Stored data entries:
- - -
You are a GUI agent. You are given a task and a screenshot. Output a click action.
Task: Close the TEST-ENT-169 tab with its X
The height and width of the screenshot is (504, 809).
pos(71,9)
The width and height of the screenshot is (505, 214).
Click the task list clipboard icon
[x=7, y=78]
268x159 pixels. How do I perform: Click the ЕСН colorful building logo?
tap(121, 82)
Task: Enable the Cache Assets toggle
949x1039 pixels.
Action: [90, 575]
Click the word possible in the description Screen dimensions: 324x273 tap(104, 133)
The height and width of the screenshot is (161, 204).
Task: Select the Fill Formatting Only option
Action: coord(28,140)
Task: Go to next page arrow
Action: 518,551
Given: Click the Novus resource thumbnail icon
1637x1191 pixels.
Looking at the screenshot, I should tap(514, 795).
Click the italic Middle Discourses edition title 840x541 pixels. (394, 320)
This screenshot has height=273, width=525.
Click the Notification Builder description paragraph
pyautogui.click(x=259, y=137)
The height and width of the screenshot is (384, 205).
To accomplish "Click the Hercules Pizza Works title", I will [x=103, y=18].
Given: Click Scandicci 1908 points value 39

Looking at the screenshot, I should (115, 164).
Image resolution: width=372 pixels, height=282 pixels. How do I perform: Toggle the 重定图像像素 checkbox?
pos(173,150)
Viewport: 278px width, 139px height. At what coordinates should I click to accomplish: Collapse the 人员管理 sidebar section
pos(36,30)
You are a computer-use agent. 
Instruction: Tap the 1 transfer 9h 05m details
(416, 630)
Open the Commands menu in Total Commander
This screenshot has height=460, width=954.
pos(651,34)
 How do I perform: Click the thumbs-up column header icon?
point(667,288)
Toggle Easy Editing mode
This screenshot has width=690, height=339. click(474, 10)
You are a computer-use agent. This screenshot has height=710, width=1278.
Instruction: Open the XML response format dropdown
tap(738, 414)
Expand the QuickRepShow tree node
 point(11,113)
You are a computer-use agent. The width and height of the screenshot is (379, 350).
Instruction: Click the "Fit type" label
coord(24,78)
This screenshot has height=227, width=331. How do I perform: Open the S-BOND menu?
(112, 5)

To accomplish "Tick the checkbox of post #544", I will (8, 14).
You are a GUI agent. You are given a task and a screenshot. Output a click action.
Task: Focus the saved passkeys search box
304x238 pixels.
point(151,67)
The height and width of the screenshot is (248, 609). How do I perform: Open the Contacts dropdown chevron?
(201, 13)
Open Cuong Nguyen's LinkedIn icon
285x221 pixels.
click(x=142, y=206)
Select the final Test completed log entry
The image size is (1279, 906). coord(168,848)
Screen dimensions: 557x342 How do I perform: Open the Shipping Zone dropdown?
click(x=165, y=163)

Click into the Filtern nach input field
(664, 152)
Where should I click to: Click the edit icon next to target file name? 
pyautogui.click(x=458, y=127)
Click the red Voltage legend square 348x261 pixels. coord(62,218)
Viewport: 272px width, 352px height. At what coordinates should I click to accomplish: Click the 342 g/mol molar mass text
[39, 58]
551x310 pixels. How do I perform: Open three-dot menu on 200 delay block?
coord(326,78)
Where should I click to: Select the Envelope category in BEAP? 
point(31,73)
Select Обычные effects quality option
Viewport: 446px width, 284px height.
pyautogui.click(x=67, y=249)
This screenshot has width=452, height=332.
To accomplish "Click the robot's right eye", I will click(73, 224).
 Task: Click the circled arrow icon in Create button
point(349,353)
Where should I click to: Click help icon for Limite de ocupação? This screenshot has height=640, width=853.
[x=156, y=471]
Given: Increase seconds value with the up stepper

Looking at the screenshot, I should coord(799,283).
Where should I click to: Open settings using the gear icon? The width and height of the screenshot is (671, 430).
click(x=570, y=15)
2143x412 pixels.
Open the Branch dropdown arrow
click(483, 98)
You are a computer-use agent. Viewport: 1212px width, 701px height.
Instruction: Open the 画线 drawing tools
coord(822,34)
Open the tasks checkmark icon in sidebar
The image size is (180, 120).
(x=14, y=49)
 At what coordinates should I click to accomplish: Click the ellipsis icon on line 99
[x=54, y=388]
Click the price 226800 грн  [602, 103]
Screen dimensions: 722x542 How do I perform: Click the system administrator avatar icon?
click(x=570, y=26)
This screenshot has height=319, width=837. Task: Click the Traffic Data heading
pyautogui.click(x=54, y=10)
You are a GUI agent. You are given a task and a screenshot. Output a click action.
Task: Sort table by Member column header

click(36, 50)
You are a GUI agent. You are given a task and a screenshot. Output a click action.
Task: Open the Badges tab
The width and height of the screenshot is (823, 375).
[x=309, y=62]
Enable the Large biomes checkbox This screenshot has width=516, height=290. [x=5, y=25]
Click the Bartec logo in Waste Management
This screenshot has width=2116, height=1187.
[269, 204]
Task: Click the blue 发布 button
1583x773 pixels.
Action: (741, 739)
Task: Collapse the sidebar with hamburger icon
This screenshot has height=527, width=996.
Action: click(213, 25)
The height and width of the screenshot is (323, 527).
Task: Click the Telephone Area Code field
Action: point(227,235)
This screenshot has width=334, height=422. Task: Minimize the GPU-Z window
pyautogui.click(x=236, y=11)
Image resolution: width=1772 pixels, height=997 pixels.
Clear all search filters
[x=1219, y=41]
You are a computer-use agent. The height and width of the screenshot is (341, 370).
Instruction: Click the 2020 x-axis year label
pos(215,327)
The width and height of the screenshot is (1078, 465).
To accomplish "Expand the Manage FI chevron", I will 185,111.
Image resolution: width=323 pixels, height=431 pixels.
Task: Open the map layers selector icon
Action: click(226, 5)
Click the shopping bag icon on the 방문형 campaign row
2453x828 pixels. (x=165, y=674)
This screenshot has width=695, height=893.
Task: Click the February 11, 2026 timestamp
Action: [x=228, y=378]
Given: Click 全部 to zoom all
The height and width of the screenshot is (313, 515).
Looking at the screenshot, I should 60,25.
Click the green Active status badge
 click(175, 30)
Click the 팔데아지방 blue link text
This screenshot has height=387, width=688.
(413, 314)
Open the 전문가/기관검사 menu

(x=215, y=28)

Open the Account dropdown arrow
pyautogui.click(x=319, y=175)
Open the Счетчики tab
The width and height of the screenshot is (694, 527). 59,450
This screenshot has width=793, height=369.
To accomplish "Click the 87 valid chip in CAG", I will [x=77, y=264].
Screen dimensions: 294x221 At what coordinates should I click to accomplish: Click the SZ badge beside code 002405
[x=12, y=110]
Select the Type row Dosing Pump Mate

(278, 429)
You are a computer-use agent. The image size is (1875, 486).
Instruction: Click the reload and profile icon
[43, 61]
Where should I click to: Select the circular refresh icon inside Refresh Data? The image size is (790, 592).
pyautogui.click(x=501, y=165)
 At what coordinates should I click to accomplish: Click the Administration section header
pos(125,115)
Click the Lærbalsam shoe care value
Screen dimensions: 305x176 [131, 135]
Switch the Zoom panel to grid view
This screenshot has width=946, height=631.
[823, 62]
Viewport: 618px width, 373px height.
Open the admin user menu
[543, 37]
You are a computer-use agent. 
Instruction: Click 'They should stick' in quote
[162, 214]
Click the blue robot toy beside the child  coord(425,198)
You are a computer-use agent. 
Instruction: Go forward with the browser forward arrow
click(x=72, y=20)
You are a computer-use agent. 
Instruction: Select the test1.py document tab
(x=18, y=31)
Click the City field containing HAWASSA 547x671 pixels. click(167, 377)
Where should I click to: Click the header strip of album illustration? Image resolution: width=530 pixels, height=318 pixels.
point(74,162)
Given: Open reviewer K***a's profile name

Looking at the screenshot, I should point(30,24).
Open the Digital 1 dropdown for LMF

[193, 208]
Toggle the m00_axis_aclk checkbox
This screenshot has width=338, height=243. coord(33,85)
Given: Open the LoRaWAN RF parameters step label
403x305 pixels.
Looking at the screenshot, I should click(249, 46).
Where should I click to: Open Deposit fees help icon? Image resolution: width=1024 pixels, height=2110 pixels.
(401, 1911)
- - -
Only the lines containing "blue" are needed; copy each of them from the data.

TASK RESULT:
Task: Click the blue 发布 button
Click the 팔데아지방 blue link text
Click the blue robot toy beside the child  coord(425,198)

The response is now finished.